EXERCISE OBJECTIVE
Copy, in full, each line of the material that holds the word "will".

DATA TO PROCESS
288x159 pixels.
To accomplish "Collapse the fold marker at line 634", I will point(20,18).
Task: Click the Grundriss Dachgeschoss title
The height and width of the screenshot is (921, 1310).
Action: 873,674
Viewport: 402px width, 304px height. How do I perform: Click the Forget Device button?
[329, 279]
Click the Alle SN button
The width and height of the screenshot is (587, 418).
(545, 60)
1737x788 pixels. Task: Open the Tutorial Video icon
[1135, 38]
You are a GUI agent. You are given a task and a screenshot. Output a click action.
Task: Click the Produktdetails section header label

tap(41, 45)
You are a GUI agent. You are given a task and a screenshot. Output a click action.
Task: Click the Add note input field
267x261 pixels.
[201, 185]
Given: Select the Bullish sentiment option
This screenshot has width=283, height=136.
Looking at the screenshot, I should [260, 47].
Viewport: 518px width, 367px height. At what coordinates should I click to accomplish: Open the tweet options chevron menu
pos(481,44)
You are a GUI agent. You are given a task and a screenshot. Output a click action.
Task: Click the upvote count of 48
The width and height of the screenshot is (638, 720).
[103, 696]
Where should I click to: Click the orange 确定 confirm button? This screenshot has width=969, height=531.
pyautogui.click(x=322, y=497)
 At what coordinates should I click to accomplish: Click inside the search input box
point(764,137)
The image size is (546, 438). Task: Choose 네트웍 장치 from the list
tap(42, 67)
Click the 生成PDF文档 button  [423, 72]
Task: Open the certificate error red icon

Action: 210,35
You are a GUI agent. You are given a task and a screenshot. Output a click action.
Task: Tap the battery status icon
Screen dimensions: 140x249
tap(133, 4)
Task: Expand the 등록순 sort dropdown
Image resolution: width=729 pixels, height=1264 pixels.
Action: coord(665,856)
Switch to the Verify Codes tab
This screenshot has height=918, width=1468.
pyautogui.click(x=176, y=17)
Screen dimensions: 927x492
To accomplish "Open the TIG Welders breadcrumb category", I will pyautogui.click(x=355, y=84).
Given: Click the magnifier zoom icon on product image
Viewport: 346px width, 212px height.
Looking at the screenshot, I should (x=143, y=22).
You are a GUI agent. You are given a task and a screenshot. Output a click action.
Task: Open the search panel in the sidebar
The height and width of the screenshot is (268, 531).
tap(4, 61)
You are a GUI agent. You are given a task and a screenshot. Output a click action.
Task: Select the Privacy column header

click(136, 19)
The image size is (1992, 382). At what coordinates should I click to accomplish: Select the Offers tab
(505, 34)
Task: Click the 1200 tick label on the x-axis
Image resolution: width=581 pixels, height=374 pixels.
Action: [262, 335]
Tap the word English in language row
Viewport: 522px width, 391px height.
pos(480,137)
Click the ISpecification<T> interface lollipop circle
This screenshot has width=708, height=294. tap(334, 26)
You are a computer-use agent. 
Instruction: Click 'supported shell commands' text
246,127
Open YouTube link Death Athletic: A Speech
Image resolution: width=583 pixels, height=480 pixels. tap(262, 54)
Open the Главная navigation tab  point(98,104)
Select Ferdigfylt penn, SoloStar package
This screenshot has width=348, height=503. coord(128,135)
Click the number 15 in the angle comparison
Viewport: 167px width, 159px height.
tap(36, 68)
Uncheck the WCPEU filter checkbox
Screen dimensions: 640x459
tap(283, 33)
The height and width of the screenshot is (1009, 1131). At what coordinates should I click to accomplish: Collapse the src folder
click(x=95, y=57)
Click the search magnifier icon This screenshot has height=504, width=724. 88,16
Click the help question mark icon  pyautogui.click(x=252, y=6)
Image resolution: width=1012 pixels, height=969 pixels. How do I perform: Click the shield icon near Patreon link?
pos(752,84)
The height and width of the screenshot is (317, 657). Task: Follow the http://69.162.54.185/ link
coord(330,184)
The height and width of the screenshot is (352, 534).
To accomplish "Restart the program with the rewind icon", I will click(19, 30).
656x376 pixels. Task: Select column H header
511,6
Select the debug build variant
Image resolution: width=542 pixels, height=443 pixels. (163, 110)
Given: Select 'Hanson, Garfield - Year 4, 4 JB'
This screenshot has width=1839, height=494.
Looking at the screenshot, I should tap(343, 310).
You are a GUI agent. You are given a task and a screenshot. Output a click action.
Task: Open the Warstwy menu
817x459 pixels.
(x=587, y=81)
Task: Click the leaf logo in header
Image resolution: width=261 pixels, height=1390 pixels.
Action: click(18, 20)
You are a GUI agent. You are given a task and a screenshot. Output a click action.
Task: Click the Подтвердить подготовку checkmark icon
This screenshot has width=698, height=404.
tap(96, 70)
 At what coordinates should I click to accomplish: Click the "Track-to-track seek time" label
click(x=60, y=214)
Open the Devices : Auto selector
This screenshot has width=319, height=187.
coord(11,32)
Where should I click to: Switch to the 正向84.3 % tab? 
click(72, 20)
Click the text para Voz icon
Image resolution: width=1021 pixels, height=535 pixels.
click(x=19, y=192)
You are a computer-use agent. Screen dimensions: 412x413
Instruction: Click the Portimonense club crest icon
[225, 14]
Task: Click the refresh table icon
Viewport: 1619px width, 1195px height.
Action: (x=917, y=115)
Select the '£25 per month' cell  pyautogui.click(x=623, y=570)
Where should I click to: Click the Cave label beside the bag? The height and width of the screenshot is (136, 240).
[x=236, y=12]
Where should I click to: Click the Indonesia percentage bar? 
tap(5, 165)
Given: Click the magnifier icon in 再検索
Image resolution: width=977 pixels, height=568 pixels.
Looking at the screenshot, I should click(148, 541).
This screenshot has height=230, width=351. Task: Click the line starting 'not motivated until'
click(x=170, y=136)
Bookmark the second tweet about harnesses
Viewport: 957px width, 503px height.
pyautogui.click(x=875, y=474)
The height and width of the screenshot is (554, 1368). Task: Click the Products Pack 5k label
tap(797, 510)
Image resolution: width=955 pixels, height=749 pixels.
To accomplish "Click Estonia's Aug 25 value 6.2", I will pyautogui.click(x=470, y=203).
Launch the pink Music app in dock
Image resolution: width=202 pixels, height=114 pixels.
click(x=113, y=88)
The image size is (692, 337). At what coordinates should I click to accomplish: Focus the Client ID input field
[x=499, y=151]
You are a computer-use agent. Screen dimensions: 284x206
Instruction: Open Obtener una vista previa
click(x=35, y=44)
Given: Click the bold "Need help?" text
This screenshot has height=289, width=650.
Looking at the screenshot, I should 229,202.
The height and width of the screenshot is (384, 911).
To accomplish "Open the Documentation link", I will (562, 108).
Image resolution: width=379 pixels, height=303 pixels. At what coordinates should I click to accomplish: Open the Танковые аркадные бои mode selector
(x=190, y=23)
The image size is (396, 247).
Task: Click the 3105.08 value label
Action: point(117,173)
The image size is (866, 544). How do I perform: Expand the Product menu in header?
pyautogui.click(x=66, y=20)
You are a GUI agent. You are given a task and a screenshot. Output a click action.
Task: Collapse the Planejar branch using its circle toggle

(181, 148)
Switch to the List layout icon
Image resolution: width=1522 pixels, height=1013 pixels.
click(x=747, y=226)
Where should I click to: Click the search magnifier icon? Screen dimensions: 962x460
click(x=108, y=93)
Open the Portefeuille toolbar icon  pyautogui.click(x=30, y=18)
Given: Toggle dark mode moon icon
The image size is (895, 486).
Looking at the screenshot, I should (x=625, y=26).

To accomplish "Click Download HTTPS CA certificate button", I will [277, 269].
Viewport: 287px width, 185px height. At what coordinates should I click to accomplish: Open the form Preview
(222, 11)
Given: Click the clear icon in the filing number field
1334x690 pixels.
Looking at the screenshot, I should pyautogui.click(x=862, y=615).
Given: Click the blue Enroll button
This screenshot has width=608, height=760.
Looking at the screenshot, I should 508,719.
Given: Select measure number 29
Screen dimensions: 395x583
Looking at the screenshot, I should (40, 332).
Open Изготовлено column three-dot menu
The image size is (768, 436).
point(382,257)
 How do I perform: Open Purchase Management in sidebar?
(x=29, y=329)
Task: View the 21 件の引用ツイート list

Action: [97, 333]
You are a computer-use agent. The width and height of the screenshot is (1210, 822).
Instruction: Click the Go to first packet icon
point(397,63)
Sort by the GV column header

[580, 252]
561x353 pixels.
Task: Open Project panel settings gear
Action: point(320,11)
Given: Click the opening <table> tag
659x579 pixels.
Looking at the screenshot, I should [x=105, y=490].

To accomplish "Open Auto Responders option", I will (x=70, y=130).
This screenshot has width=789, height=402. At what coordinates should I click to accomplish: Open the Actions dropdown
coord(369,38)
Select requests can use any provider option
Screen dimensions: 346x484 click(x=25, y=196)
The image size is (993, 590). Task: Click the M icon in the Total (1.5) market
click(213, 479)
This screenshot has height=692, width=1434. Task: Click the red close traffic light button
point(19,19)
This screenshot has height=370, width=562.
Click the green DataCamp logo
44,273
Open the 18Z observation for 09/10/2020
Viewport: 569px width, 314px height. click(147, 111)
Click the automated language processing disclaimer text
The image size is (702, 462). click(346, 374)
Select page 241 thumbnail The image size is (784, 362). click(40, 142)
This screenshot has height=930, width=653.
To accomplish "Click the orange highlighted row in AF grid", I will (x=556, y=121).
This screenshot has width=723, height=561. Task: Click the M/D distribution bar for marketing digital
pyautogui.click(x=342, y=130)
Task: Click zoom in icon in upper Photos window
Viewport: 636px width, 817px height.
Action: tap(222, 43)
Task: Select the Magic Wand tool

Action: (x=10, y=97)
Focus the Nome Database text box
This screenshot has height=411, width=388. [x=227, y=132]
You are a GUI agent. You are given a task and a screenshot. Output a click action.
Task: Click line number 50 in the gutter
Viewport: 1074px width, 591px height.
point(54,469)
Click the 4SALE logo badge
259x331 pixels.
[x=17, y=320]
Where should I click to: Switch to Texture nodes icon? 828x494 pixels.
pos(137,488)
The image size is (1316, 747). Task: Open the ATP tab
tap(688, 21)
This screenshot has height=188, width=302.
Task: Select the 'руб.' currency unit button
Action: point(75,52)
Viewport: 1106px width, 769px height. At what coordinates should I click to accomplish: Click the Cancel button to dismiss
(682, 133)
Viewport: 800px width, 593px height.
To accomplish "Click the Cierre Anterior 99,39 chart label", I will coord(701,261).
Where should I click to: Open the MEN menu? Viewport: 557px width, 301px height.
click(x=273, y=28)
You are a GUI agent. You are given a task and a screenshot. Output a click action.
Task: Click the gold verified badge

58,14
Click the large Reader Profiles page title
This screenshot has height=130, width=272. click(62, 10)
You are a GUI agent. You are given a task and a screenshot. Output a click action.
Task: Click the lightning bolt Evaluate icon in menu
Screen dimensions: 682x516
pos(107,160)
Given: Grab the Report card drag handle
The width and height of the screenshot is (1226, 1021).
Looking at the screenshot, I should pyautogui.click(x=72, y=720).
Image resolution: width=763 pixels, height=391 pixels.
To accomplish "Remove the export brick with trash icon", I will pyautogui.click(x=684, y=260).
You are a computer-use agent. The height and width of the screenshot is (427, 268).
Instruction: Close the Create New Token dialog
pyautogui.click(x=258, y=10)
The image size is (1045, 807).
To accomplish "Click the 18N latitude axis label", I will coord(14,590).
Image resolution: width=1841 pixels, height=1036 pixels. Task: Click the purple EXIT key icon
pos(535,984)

RESPONSE
To accomplish "Collapse the fold marker at line 634", I will point(20,18).
To accomplish "Open the TIG Welders breadcrumb category", I will pyautogui.click(x=355, y=84).
To accomplish "Restart the program with the rewind icon", I will click(19, 30).
To accomplish "Click Estonia's Aug 25 value 6.2", I will pyautogui.click(x=470, y=203).
To accomplish "Open the Documentation link", I will (562, 108).
To accomplish "Click Download HTTPS CA certificate button", I will [277, 269].
To accomplish "Open Auto Responders option", I will (x=70, y=130).
To accomplish "Click the orange highlighted row in AF grid", I will (x=556, y=121).
To accomplish "Click the Cierre Anterior 99,39 chart label", I will coord(701,261).
To accomplish "Remove the export brick with trash icon", I will pyautogui.click(x=684, y=260).
To accomplish "Click the 18N latitude axis label", I will coord(14,590).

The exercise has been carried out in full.